The one thing that really got me was how much Bren assumed I knew the guy. Like I saw him once but that was it.

He introduced himself. Tyler. I like it. It suits him. But of course Breadbin ruined it by saying

"You know ma boi here" and explained how I knew who Tyler was. Now I bet Tyler thinks I'm a stalker. Either way I'm kind of glad that Brendon had to be an idiot and invite him. It may sound stupid but I really don't want this kid to get bullied and if he didn't join a group quick, he would have been. I'm not gonna be his friend, but I'd like it if he would stay safe.

||-//

Later that day, the bell rang for music class to end and I packed my things and got ready to leave. I thought back at the day and realized that Tyler and I had no classes together except music. I'm not mad about it, though. If I had more classes with him, I might accidentally become his friend. And if I become his friend, I might get attached and when he leaves that stupid haunted house, I will break. Again. We can't have that.

I wait for Tyler to leave so that I don't pass him on the way home. I saw him walking to school this morning so I drove to make sure to avoid him. I assume he will be walking home too, so I hang back.

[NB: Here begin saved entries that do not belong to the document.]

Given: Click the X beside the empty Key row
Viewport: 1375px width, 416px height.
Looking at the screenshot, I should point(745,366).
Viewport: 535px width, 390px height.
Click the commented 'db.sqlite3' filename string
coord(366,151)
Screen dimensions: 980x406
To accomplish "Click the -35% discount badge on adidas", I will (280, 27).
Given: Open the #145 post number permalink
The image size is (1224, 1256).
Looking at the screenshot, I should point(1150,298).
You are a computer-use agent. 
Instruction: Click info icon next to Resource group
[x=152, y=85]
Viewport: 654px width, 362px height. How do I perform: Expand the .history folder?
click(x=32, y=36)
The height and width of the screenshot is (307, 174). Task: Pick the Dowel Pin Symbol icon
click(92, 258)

While I'm waiting, I see that someone left something in one of the practice rooms. These rooms are very small almost closet-like places you are supposed to go to practice voice or instruments in silence, but most people just go to slack off. I saw the book there because, again, I needed to avoid Tyler.

I lean over and grab the book. It looks really old and/or very used. Some pages are torn out and the leather is soft and tattered. I got curious so I opened it. The moment I opened it I felt a wave of guilt. This was a diary. And I was totally about to read it.

I read through the first page. It kinda seems like whoever was writing in it was kind of word vomiting onto the page. Like they didnt expect anyone to need to read or understand what it says. I get it. It's just to release feelings without exploding.

I read a bit more, trying to avoid moving any pages around that are shoved in there, and wow. This person seems really tortured. It seems as though they think they have another person inside their head who's constantly telling them what's wrong with them. They cut to get rid of the voice temporarily. I can tell this is very precious to them as there are tears all over the pages smudging some of the words and tearing through the paper and there's blood stains all over it that I assume are from the cutting.

I want to know who this is. I want to help and try to comfort them. But all of the pages are just signed "anønymøus". Probably just so that is doesn't feel too much like therapy or something and more like an anonymous confession to lift weight off of their chest.

Im suddenly very conscious about the time and shove it into my bag and leave the room to go home.